Cardinals fans got their first big-league glimpse of Tyler Greene in 2009. Over 48 games, he hit .222/.270/.324, struck out a ton, played slightly below average defense, and didn’t display a full understanding of big league pitching. He raked in Memphis that year though (.291/.362/.489), so things were looking up.

He returned in 2010, hitting .221/.328/.327 over 44 games while striking out a ton, playing slightly below average defense, and appearing genuinely befuddled by big league stuff. He raked in Memphis that year though (.284/.355/.486), so things were looking up.

Mr. Greene was back in St. Louis in 2011, hitting .212/.322/.288 over 58 games. He still struck out a ton, still played below average defense, and showed few if any glimpses of his supposed power. He raked in Memphis that year though (.323/.422/.579), so things were looking up.
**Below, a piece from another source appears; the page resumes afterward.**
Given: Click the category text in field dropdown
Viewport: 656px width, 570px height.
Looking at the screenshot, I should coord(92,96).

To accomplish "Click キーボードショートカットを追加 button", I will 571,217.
Greene’s struggles at the big league level were a mystery – to management, to fans, and, likely, to himself. During this last offseason, when the departure of Nick Punto made it clear that Tyler Greene was the high-upside answer at second base, diehard fans wondered why Memphis Tyler Greene wasn’t friends with St. Louis Tyler Greene. Was Greene doomed to be the quintessential quadruple-A player? Or could his woes be attributed to those intangible things that we often cast aside – the coaching staff, clubhouse morale, or his own personality traits? Did Greene, in Rasmus-esque fashion, simply disagree with Don Tony’s approach? Did he simply need a vote of confidence and regular playing time? Did he need a bout of extended one-on-one time with McGwire, to smooth out any kinks or holes in his swing? Was Tyler Greene a loner – or an asshole – who had trouble meshing in with a relaxed, veteran clubhouse?
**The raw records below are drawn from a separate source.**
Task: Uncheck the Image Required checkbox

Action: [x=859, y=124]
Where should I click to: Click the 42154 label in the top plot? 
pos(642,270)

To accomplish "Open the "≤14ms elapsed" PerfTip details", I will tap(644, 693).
Say what you will about Greene’s demeanor (I frankly don’t think he is someone I would want to casually kick it with), but one thing is clear: Dude needs to start hitting. Tony La Russa is gone, Mark McGwire seems to have ignited almost everyone else with insane confidence at the plate, and it seems impossible not to be having fun in a clubhouse that features Lance Berkman, Adam Wainwright, David Freese, and Yadier Molina. True, Greene hit 2 homeruns that one game in Houston. But other offensive highlights? He had a three game hitting streak in his first three games…and he hit a homerun and stole a base in a game against Cincinnati…and, that might be it. But, hey – he’s yet to strike out three times in one game, so there is that.
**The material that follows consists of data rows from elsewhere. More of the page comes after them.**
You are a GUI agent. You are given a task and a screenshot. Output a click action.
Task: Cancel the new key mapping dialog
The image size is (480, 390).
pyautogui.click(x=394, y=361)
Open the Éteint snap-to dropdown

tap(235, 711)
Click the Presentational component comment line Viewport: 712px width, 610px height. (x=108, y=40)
Greene is the "faces-lefthanders" portion of our second base platoon, so it would serve him well if, at least, he started hitting lefties. He is 6 for 31 with 13 strikeouts (and 3 homeruns) against lefties this year. The pop is nice, but that strikeout rate – 39.4% -- is astonishing. And it is not just a 2012 occurrence; he hit .209 against lefties in 2011, .208 in 2010, and .188 in 2009. Lefties have sent him down swinging 25.7% of the time on his career. Tyler Greene remains our best option against lefties – Double-D shouldn’t be allowed within 200 feet of a southpaw (I wonder if he and Jaime Garcia are friends…) and Skip Schumaker hits .211 with absolutely zero power against lefties – but that we can have this discussion is not good news for Mr. Greene.

Did you know that Tyler Greene has the third highest three pitch strikeout rate since the start of last season? Nor did I, but apparently 32% of his strikeouts have been on three straight pitches. So, in other words, Green often has no real clue what’s coming when he steps in the batter’s box. Or maybe he does know what’s coming, he just can’t hit whatever that pitch is. This may explain why Tyler Greene has seen more sliders than any other hitter on the Cardinals roster. Over 20% of all pitches Tyler sees are sliders, and I’ve seen him chase more than enough sliders away to assume that this is the serious loophole in his approach that opposing pitchers are exploiting (Can’t find the stats on this, but I think lefthanders also throw him a bunch of sliders – I vividly remember numerous swings and misses on pitches down and in versus lefties). His 15.1% swing-and-miss percentage is tops on the roster.

A quick aside: If you click the link, you’ll notice that Baltimore SS J.J. Hardy also appears among the leaders for three-pitch strikeout rate. Hardy sure strikes out a lot, but he also has above-average power (30 homeruns, 27 doubles in 2011; 8 homeruns, 8 doubles so far in 2012) and rates well defensively according to both BaseballReference and FanGraphs. At his best, he is between a 3 and 5 WAR player, depending where you look. If Greene were to ever figure out the big league slider, I think JJ Hardy is a good comparison for his potential – though Greene may never rate as well defensively.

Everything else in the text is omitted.